TASK REQUIREMENTS => Once the line containing "You are a computer-use agent. The width" is found, copy that line and all remaining lines of the records exactly, including the last one, and add nothing.

INPUT MATERIAL =>
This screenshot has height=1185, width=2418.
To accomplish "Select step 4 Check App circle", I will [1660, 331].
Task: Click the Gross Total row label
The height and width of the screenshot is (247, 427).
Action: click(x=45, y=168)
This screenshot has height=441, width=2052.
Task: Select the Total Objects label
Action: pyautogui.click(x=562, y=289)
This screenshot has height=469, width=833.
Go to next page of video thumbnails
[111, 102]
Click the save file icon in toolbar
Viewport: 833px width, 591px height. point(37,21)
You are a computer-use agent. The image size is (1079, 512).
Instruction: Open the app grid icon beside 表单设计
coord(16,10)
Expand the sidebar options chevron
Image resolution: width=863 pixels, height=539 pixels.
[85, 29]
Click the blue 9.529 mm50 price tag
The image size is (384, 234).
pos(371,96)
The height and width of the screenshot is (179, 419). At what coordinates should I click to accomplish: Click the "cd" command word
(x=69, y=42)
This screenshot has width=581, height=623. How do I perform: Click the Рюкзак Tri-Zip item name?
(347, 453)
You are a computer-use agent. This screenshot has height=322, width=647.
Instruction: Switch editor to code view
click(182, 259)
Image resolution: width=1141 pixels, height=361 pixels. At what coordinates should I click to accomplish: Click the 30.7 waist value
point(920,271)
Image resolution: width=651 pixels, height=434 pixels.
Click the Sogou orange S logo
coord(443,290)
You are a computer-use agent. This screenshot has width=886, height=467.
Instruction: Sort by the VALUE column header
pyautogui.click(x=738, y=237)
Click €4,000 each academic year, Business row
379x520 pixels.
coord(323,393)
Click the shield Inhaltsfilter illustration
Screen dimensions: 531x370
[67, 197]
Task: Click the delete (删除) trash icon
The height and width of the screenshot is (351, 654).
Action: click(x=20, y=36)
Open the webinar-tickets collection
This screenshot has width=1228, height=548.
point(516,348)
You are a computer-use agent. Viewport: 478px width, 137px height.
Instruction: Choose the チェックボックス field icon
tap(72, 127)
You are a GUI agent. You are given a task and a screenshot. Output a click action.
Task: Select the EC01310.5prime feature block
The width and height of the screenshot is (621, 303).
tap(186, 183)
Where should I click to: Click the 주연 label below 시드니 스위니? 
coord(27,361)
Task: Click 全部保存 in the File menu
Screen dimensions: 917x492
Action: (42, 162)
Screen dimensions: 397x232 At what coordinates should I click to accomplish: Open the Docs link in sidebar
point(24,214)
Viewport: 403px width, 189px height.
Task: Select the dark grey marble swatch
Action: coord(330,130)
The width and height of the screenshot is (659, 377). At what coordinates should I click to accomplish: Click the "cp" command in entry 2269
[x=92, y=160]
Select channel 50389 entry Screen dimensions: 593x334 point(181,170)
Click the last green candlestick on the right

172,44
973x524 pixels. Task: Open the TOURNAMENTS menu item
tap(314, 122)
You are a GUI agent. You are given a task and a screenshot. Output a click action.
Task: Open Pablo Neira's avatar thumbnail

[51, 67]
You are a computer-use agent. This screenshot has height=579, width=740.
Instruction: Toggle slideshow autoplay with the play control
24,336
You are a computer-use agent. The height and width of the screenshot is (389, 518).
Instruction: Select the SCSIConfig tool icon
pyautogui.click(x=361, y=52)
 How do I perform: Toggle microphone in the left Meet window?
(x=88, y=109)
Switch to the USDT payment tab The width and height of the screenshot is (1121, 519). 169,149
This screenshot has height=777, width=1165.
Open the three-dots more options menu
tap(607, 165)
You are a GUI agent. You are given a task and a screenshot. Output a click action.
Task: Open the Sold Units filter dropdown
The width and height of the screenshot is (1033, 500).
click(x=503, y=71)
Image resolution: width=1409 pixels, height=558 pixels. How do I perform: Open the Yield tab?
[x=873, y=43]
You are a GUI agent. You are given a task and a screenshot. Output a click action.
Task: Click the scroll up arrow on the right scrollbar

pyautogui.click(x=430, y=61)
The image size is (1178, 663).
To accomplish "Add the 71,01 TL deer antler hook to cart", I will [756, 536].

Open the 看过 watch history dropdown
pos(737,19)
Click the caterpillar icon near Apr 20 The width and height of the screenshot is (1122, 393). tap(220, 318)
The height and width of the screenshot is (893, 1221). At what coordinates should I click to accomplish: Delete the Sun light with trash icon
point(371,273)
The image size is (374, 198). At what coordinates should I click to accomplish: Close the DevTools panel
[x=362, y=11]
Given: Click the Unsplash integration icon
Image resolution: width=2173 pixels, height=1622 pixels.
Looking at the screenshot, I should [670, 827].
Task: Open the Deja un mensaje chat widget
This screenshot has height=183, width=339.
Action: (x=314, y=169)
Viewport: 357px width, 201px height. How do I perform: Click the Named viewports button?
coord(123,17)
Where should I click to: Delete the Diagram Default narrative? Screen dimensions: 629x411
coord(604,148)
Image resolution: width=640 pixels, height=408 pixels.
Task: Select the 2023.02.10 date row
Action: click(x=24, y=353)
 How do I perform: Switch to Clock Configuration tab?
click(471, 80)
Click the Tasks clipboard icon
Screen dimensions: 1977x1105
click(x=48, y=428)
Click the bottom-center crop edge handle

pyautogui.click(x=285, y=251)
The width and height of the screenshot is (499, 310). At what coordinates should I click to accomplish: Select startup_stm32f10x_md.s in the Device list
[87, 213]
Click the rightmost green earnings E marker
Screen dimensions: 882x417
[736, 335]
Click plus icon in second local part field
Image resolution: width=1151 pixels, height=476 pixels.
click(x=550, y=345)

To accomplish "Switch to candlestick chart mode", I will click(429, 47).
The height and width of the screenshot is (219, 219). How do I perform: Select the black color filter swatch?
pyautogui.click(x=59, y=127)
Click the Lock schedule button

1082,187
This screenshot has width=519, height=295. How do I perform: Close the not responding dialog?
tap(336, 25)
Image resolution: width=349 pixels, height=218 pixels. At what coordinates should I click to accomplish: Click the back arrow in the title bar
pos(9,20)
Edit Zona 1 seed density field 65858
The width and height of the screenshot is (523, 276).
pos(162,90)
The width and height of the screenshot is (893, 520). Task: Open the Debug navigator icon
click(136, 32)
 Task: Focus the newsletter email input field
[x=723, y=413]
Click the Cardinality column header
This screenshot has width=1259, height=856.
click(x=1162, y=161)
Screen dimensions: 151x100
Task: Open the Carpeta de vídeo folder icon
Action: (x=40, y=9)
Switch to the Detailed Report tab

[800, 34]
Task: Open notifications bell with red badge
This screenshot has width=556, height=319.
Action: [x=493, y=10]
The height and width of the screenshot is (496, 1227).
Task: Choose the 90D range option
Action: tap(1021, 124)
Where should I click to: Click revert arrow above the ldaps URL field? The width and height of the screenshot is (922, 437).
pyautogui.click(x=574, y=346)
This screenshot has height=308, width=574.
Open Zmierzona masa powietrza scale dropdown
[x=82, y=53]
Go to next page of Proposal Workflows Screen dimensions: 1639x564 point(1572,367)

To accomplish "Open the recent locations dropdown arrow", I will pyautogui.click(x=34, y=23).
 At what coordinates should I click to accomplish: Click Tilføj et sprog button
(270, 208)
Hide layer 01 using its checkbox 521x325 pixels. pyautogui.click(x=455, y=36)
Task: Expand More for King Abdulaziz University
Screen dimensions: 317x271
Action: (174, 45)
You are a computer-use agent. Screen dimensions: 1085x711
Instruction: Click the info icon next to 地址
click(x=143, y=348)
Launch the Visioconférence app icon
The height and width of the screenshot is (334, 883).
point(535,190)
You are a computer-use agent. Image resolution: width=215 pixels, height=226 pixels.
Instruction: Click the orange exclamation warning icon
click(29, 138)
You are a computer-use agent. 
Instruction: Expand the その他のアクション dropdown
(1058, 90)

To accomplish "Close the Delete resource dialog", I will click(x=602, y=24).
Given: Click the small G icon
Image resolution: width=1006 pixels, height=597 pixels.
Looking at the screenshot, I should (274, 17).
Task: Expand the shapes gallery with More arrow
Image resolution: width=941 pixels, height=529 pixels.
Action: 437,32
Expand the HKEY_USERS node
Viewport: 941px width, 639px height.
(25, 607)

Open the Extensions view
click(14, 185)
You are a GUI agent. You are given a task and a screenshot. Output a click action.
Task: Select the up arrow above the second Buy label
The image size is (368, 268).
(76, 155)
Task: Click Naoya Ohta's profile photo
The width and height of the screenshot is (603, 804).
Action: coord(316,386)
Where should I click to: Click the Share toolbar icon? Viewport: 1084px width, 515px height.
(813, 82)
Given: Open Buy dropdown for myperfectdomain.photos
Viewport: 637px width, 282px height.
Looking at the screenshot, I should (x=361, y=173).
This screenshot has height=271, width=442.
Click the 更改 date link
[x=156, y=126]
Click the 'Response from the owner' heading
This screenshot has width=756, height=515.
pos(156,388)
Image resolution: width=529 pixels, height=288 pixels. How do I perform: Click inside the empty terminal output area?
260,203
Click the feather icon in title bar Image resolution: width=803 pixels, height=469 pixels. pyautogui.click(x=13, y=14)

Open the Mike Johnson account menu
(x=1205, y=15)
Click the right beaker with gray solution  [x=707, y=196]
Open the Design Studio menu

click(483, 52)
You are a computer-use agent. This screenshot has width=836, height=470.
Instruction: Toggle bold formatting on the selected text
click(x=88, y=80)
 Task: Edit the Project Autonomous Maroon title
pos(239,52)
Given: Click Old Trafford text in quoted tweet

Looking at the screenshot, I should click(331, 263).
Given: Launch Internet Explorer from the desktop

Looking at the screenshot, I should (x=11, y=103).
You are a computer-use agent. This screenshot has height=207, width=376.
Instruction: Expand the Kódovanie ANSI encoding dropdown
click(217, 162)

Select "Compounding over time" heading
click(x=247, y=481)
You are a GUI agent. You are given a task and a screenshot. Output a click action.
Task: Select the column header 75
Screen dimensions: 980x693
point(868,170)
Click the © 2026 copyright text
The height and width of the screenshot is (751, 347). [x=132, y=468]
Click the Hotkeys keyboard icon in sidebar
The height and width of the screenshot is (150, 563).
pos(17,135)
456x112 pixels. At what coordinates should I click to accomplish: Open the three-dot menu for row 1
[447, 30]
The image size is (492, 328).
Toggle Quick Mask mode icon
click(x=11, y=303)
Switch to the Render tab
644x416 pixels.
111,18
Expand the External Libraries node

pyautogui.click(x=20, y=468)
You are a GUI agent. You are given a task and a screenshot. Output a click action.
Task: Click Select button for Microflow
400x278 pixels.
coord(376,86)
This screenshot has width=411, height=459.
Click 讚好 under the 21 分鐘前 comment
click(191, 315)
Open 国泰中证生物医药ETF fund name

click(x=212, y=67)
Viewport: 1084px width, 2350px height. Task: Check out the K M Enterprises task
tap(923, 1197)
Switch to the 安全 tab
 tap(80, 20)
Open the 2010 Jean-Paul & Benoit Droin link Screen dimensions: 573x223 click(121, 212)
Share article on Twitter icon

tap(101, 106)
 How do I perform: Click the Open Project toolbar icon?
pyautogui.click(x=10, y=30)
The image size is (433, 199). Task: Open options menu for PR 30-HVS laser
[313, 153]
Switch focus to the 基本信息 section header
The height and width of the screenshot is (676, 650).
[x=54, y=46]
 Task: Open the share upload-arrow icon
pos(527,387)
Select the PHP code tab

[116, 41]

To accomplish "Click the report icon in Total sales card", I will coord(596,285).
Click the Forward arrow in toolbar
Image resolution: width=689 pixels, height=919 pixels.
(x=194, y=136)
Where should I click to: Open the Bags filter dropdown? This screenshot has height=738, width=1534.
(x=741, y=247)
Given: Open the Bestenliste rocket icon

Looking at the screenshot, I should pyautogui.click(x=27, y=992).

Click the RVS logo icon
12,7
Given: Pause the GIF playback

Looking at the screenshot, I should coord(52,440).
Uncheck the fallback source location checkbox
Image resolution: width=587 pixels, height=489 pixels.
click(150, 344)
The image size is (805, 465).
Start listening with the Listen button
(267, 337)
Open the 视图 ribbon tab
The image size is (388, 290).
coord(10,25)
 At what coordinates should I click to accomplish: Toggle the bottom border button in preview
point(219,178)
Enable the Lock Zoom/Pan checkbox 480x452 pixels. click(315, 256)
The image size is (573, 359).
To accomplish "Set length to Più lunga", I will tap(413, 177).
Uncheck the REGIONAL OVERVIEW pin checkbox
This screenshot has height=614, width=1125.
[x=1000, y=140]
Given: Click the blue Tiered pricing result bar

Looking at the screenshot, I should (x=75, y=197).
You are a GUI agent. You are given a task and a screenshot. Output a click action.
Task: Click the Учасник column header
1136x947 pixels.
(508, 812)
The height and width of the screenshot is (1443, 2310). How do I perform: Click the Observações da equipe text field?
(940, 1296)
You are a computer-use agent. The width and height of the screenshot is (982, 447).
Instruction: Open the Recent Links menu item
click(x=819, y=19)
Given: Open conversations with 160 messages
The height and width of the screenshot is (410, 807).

ANSWER SECTION =>
You are a computer-use agent. The width and height of the screenshot is (982, 447).
Instruction: Open the Recent Links menu item
click(x=819, y=19)
Given: Open conversations with 160 messages
The height and width of the screenshot is (410, 807).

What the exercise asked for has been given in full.